Frothygirlz ‘Scopes of the Week
Taurus [April 20-May 20]
Even the best laid plans go awry. But still plan on the ‘laid’ part, by all means.
Gemini [May 21-June 20]
Every cloud has a silver lining. And every gal needs some new silver jewelry.
Cancer [June 21-July 22]
Every picture tells a story. Check your teeth for spinach before someone takes yours.
Leo [July 23-Aug 22]
Everything in moderation this week. Especially cardio.
Virgo [Aug 23-Sept 22]
A closed mouth catches no flies. It doesn’t catch a shot of tequila, either. Keep your mouth, and your options, open.
Libra [Sept 23-Oct 22]
A man’s gotta do what a man’s gotta do. Do that man.
Scorpio [Oct 23-Nov 21]
Beauty is only skin deep. Better make that facial appointment for this week.
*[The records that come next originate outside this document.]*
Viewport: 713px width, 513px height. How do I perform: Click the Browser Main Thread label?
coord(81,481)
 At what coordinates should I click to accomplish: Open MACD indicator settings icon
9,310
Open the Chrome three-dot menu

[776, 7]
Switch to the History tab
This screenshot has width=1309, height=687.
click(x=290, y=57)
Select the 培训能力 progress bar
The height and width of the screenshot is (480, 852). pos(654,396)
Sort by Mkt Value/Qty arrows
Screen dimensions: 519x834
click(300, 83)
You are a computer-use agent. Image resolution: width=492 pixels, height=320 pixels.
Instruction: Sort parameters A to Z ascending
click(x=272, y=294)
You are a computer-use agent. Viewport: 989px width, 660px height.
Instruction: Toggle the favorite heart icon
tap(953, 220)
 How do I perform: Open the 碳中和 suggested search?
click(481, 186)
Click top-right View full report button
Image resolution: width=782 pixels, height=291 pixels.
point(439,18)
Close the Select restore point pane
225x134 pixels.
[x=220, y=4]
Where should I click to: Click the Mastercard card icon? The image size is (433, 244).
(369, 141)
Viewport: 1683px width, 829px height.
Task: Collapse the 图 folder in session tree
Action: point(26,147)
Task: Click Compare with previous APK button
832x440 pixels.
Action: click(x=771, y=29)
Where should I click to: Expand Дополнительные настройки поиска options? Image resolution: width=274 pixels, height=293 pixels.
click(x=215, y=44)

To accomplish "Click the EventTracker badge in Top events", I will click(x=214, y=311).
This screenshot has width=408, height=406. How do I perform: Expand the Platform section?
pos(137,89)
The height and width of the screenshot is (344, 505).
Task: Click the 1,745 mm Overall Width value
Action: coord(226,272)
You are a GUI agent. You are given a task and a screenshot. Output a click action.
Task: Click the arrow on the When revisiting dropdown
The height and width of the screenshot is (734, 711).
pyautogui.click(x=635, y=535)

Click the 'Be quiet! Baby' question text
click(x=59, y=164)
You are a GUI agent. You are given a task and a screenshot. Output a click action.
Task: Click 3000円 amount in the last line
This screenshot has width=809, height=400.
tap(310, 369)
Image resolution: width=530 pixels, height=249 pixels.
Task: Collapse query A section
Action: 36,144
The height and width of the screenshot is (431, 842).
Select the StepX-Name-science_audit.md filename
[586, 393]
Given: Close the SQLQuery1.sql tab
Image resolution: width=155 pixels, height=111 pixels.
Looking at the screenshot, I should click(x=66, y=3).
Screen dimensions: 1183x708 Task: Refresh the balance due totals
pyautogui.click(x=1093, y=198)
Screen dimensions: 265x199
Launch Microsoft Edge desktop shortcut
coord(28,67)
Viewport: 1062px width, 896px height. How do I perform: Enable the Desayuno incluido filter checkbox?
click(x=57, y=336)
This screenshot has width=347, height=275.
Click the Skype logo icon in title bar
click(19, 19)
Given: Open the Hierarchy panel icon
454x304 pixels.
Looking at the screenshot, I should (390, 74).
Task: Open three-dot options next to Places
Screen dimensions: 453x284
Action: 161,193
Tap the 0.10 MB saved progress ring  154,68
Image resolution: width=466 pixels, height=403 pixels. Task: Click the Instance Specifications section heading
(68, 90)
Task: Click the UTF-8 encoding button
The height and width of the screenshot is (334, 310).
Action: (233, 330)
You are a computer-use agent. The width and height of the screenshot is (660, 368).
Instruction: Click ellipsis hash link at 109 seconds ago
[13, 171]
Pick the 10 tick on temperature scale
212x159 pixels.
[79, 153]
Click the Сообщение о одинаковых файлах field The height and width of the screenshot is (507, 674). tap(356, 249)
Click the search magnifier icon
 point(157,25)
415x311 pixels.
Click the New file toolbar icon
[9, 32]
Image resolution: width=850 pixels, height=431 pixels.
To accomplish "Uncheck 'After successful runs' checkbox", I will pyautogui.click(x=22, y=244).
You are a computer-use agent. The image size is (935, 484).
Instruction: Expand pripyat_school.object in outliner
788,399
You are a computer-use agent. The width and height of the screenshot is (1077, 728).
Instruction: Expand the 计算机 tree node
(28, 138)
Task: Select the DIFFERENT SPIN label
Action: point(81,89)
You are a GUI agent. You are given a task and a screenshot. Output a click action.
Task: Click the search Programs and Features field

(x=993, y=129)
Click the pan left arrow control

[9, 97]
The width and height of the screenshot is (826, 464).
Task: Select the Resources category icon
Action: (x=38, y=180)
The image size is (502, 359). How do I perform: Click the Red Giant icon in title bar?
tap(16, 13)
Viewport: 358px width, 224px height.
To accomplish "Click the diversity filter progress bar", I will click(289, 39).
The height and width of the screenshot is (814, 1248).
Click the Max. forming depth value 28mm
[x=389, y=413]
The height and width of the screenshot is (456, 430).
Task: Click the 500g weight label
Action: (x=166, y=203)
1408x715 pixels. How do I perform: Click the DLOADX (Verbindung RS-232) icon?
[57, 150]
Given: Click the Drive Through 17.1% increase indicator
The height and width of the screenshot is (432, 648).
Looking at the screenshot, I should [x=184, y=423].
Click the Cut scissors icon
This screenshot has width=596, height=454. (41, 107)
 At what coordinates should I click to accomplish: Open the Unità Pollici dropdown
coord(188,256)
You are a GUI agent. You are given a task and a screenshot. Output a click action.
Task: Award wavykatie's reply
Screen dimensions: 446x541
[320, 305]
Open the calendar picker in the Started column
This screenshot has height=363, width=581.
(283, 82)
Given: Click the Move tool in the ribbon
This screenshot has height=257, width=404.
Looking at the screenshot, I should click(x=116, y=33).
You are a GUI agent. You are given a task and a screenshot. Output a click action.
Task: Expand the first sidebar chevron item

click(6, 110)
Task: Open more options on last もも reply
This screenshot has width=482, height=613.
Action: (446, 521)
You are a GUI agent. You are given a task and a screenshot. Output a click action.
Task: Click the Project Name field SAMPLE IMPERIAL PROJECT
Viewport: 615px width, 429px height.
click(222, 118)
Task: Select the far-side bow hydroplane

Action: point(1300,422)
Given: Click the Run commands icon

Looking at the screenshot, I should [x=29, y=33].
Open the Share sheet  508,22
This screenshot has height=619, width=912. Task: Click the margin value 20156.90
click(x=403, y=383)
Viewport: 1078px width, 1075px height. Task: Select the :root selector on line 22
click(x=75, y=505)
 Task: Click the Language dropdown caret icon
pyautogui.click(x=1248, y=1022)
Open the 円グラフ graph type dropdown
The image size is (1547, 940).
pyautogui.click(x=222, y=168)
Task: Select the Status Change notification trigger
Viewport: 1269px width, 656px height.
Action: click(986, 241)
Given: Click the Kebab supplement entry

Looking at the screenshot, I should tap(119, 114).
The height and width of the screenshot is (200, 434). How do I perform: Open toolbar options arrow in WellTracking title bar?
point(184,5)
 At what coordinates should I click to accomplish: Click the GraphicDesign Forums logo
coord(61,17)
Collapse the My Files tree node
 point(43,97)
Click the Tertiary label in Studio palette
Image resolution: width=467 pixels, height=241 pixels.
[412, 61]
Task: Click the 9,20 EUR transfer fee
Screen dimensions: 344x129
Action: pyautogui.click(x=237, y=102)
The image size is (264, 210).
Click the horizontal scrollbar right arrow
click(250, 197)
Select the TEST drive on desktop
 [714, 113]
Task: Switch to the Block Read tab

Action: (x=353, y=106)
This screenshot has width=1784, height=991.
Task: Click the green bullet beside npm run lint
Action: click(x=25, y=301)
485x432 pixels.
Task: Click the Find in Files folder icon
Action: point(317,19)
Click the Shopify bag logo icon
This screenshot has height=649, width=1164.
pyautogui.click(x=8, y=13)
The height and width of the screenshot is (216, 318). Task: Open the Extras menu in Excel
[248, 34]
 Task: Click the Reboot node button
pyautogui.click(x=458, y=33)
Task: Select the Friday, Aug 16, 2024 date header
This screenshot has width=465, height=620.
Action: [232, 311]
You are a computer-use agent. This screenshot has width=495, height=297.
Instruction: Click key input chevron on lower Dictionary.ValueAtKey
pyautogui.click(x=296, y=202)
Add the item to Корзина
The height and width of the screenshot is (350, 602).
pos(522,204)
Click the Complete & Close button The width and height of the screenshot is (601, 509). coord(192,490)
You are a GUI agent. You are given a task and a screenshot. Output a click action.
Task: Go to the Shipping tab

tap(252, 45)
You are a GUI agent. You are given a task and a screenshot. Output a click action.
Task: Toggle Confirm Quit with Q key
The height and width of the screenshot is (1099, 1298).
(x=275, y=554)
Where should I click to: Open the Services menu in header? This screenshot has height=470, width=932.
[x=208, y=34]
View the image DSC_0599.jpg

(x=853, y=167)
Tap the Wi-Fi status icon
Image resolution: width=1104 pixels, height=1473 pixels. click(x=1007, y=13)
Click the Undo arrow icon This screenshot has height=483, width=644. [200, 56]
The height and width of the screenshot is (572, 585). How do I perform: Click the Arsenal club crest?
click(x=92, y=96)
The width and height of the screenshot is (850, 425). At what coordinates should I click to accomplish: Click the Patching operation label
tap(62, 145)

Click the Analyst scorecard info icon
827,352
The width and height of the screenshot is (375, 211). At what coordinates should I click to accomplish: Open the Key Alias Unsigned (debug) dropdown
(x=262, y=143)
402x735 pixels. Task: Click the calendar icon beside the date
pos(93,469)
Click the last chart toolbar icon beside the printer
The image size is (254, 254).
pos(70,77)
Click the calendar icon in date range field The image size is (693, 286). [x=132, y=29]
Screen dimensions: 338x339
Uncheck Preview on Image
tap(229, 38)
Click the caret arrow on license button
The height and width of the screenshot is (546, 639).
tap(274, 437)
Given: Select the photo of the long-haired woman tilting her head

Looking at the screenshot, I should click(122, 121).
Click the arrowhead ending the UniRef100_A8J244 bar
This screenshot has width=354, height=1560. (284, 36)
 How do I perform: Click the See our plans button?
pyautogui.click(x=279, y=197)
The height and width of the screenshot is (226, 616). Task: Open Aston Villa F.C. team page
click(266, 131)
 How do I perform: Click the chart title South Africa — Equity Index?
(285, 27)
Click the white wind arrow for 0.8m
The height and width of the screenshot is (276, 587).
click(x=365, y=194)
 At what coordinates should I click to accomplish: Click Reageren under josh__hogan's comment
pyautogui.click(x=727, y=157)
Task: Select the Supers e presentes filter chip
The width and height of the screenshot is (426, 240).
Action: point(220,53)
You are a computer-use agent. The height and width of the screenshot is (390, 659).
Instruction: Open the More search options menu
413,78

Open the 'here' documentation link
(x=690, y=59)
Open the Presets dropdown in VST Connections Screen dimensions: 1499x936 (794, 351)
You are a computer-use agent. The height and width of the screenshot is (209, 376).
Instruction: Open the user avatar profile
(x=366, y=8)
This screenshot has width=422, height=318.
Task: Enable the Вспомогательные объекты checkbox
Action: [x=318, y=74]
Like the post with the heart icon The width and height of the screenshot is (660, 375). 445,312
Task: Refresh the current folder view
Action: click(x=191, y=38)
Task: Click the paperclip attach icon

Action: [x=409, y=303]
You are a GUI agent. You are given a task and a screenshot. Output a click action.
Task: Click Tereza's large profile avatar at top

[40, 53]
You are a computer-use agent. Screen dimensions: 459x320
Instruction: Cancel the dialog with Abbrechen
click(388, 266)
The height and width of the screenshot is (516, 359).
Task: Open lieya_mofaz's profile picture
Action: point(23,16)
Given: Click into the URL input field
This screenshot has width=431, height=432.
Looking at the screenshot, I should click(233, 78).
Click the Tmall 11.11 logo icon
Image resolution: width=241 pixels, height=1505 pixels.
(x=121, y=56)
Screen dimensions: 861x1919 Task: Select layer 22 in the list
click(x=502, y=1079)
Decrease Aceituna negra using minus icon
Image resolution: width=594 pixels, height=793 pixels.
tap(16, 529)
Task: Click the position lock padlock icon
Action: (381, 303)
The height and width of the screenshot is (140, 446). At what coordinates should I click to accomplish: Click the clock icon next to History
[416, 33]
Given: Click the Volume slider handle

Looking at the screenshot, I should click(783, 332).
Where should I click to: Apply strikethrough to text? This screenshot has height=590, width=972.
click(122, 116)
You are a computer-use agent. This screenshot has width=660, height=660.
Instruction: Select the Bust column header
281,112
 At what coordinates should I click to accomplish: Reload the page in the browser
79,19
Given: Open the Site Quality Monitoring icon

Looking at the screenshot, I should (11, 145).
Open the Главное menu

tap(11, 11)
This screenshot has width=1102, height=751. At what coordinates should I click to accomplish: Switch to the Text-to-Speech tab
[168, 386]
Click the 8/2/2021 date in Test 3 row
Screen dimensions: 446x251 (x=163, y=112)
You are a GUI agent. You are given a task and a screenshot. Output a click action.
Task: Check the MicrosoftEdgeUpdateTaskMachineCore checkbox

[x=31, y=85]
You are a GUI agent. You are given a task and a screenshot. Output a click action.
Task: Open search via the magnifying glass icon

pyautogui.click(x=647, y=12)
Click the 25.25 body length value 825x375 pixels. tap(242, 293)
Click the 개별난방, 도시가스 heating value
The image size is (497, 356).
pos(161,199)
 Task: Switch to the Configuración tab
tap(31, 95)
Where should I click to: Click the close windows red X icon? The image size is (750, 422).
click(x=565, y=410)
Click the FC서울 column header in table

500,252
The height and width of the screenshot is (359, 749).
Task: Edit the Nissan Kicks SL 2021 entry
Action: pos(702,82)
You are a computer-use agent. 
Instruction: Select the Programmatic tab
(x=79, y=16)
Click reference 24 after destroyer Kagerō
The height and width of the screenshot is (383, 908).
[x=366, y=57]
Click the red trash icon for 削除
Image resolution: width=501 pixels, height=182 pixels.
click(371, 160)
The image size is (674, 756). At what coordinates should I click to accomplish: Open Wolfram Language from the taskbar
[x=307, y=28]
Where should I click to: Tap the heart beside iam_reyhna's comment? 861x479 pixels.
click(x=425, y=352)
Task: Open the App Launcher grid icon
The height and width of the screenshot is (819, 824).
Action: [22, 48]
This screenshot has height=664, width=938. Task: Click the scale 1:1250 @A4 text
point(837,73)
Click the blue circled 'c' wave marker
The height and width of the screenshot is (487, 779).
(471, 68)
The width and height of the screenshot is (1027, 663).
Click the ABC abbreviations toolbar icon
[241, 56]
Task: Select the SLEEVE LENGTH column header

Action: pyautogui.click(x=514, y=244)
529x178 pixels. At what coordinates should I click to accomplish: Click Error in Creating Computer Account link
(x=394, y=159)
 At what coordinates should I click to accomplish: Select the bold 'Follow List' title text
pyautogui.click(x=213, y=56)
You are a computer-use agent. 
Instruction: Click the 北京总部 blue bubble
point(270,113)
Sagittarius [Nov 22-Dec 21]
A penny saved is a penny earned. Change IS good.
Capricorn [Dec 22-Jan 19]
Don’t be too quick to judge. Do be too quick to dvr Judge Judy.
Aquarius [Jan 20-Feb 18]
Don’t toot your own horn. In fact, don’t toot in public. At all.
Pisces [Feb 19-Mar 20]
Give credit where credit is due. Give your creditors the minimum monthly payment.